**PROMPT**
Starting from the first line below, count the lines carrying the string "agent" and answer with the count by itself.

(Stored entries)
>>>>>
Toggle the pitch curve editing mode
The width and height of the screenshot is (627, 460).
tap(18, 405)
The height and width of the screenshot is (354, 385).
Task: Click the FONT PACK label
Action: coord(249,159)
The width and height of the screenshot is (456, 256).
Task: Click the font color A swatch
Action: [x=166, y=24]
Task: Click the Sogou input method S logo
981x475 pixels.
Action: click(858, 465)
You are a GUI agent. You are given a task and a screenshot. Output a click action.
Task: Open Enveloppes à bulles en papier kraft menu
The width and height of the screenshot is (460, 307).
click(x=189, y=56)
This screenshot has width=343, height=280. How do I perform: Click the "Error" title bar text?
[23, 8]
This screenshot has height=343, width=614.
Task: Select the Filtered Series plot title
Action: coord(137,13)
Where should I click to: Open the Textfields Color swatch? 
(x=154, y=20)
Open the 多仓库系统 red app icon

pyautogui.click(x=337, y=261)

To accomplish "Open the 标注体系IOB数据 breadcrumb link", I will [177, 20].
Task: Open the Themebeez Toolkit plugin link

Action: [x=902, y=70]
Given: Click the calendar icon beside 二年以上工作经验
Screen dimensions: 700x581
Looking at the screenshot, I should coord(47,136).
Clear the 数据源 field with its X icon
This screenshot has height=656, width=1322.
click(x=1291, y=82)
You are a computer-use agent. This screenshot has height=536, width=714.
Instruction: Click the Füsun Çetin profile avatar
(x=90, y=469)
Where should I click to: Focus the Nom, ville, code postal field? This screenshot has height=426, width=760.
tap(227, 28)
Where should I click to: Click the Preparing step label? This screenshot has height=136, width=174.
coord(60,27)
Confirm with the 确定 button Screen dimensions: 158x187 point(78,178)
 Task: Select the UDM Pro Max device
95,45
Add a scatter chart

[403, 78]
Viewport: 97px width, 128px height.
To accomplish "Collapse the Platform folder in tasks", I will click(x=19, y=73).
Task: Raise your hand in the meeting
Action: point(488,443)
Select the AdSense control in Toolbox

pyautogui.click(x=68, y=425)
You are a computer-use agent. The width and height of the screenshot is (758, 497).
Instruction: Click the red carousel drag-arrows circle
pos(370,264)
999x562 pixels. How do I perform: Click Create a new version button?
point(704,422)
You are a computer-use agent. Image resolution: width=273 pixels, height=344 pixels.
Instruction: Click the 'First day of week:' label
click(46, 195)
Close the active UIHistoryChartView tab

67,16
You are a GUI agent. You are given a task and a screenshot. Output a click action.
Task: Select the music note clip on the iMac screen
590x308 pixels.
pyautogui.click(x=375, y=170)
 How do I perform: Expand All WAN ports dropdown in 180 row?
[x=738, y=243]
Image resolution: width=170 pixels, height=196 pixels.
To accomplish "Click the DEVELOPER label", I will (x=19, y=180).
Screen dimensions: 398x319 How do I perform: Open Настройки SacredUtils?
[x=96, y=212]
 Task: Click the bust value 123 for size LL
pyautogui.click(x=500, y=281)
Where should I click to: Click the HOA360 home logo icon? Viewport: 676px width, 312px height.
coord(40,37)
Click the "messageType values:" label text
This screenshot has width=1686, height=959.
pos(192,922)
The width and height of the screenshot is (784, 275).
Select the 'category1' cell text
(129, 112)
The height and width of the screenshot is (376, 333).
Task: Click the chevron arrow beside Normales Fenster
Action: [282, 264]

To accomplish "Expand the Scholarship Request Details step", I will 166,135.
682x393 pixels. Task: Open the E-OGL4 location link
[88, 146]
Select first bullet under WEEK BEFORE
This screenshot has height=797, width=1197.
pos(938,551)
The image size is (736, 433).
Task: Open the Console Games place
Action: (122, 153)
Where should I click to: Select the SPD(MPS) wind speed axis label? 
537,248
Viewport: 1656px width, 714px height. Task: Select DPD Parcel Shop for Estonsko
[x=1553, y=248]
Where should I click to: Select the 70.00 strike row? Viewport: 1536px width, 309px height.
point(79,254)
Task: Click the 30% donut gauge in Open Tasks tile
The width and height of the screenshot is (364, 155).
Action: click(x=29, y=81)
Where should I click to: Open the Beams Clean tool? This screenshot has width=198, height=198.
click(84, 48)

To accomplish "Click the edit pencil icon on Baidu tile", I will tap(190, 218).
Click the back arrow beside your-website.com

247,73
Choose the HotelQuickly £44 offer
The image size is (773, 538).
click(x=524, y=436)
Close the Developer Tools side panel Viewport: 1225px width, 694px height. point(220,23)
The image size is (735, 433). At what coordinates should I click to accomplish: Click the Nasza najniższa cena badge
<<<<<
**REPLY TO THE EXERCISE**
5